Additional Insurance Information
We understand that insurance and funding in general can be overwhelming, especially when your family is already facing a challenging mental health crisis. Our goal at OASIS is to help improve treatment accessibility by advocating for the best possible insurance coverage, while offering high-quality care with a skilled, multidisciplinary team. The quality of treatment can go a long way in terms of sustainable and effective intervention.
At this time, OASIS is out-of-network with all insurance plans. You are likely familiar and most frequently use in-network benefits. In most cases, your in-network and out-of-network benefits are separate. In other words, amounts including deductibles, coinsurance, and out-of-pocket maximums you pay for in network expenses typically don’t count toward your out-of-network benefits. The good news is that many families reach their out-of-pocket maximum while here, and thus have 100% coverage for out-of-network services the remainder of their plan year following treatment at OASIS.
We also offer the option to pay privately, meaning that the family covers 100% of treatment costs. You can speak more in-depth about this with our admissions team.
We will get back to you within 24 hours of all insurance inquiries.
Helpful Insurance Terminology:
Most insurance plans offer in-network benefits and out-of-network benefits. In-network benefits apply to providers the insurance company has contracted with for services. Out-of-network providers have not contracted with the insurance company for services. OASIS is out-of-network with all insurance companies. Not all plans offer out-of-network benefits. If your plan does not offer out-of-network benefits, we can petition for a single case exception. If you aren’t sure about your benefits we can check for you!
Verification of Benefits
If you are interested in the possibility of treatment at OASIS, we are happy to run a verification of benefits for you with no commitment. This will break down your benefits and the amounts you have paid to date toward your plan’s deductible and out-of-pocket maximum for the year. It will also list the co-insurance rate for inpatient mental health treatment, and give you an idea of your financial obligations under your benefit plan.. We send a letter summarizing your benefit, and are also available to explain in more depth over the phone.
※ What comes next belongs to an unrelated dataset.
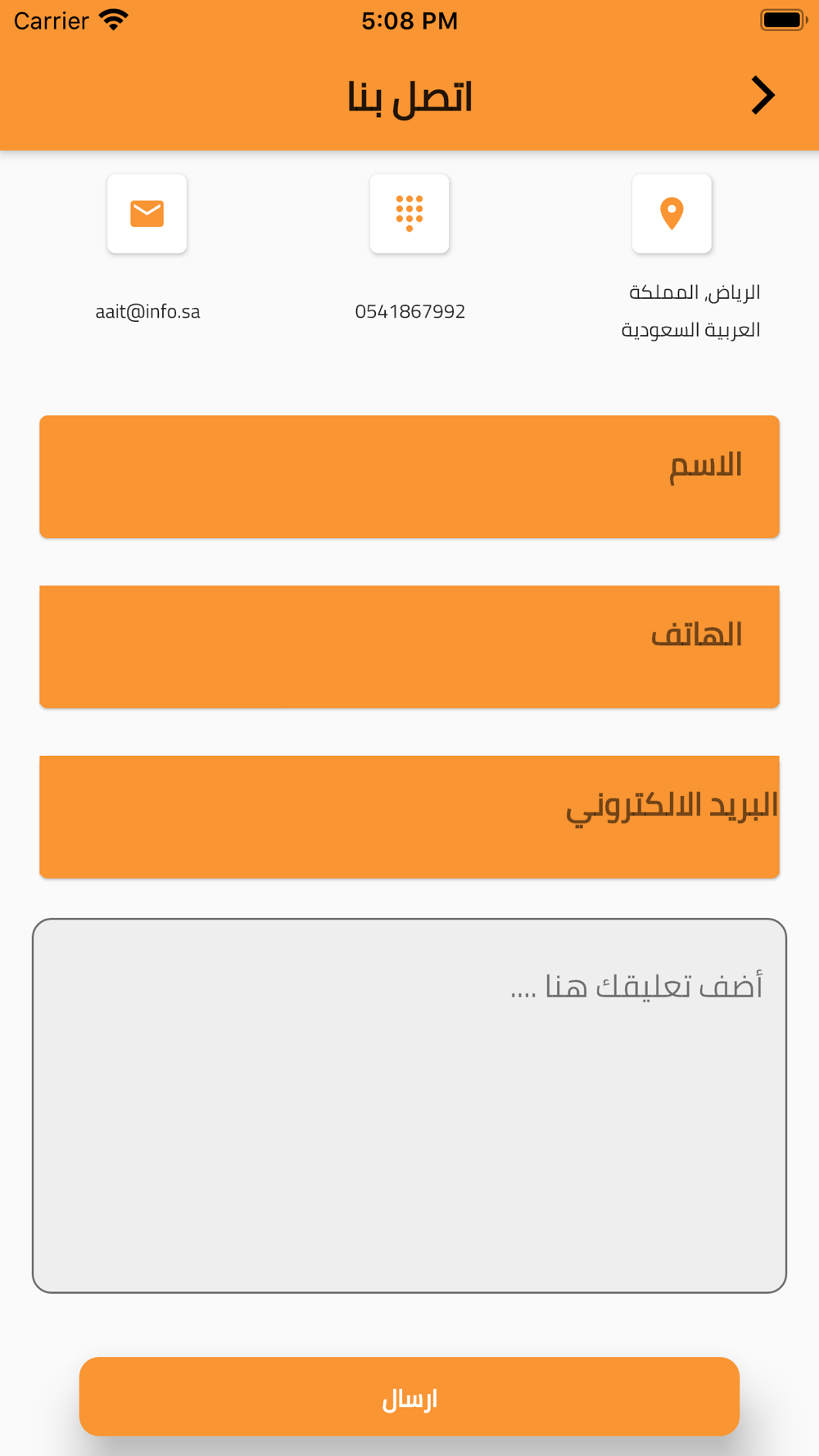Click the 5:08 PM clock in status bar

(410, 20)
The out-of-pocket maximum is the stop-loss amount you will spend personally before your insurance company typically covers all care at 100%. In other words, there is a ceiling to how much you have to pay out of your own wallet per year.
This is the upfront amount that you must meet each plan year before your insurance begins to cover expenses. Once you have paid the deductible, your insurance will cover a percentage of the costs and you will be responsible for a percentage of the costs until you reach the out-of-pocket maximum.
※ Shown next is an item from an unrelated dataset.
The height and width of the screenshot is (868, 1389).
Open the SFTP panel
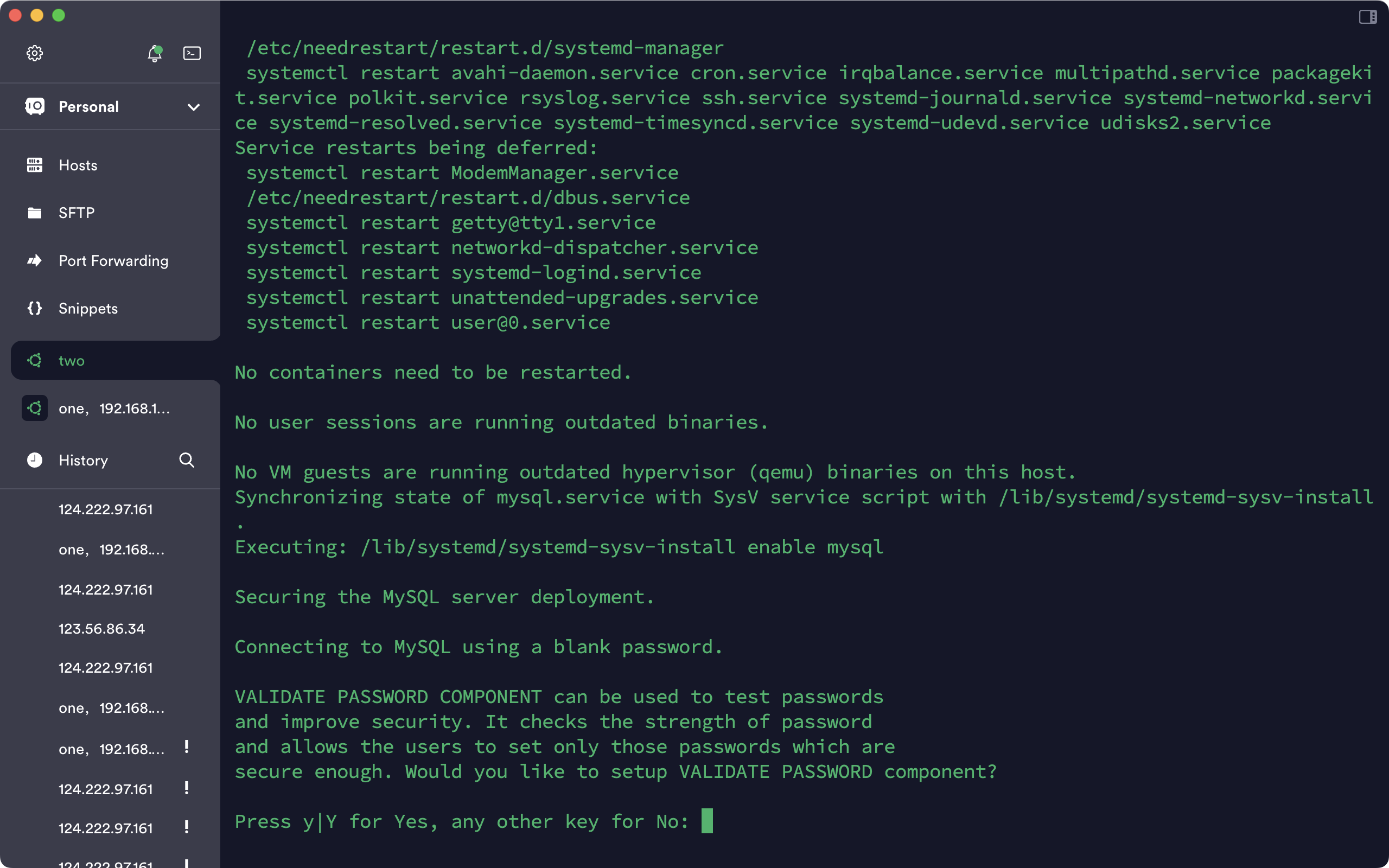77,213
After you meet the deductible, the insurance pays a percentage of the costs of care (i.e. 60%). Co-insurance is the percentage you are required to pay (i.e. 40%). You are responsible for co-insurance until you reach the out-of-pocket maximum.
Clinical Criteria for Residential Treatment
Our UR Director does an excellent job in telling your child’s story to advocate for insurance coverage. There is a lot of clinical documentation and background required for these in depth reviews. It also often requires poor success at previous lower levels of care (i.e. outpatient therapy visits, IOP/PHP, etc.) Recent hospitalizations also help demonstrate acuity. These reviews take place for initial authorization, and are ongoing throughout treatment. Each review requires proof that the patient is meeting medical necessity criteria throughout the course of care at OASIS - typically every 2-14 days. The following are criteria that are reviewed for medical necessity: persistent danger to self or others, suicidality, delusions or hallucinations, serious stressors, significant impairment in a variety of settings, history of or recent hospitalizations, threat of or recent placement removal, AWOL, school refusal, acting out behaviors, isolative behaviors, recently escalating symptoms, and significant & persistent mood challenges.
Single-Case Agreement (SCA)
When there are limited out-of-network options, your plan doesn’t offer out- of-network benefits or other unique circumstances, a single-case agreement (SCA) may be an option. While SCAs are never a guarantee, it may be an alternative way to utilize your plan where coverage would otherwise not be an option.
We will attempt to obtain pre-authorization for all families. This means that in most cases your insurance company will approve or deny the request for treatment at OASIS prior to admission. Situations that can reduce the likelihood of pre-authorization include taking your child home prior to admit following a hospitalization, not attempting lower levels of care first, and lateral transfers. Lateral transfers are when you are changing within the same level of care (i.e. from one residential treatment center to another). If your child is currently working with a provider or is in a placement, documentation from that provider recommending residential care as medically necessary, as well as specifically mentioning OASIS in the recommended plan can help the process.
The allowed amount is the maximum amount your plan will pay for a covered health care service. Allowed Amounts may also be called “eligible expenses”. Your insurance plan may allow a rate that is less than the amount that OASIS bills. Your cost sharing requirements (deductibles, co-insurance, out-of-pocket max) are based on the allowed amount. If the allowed amount is lower than the cost to provide services at OASIS, you may receive a bill for the difference.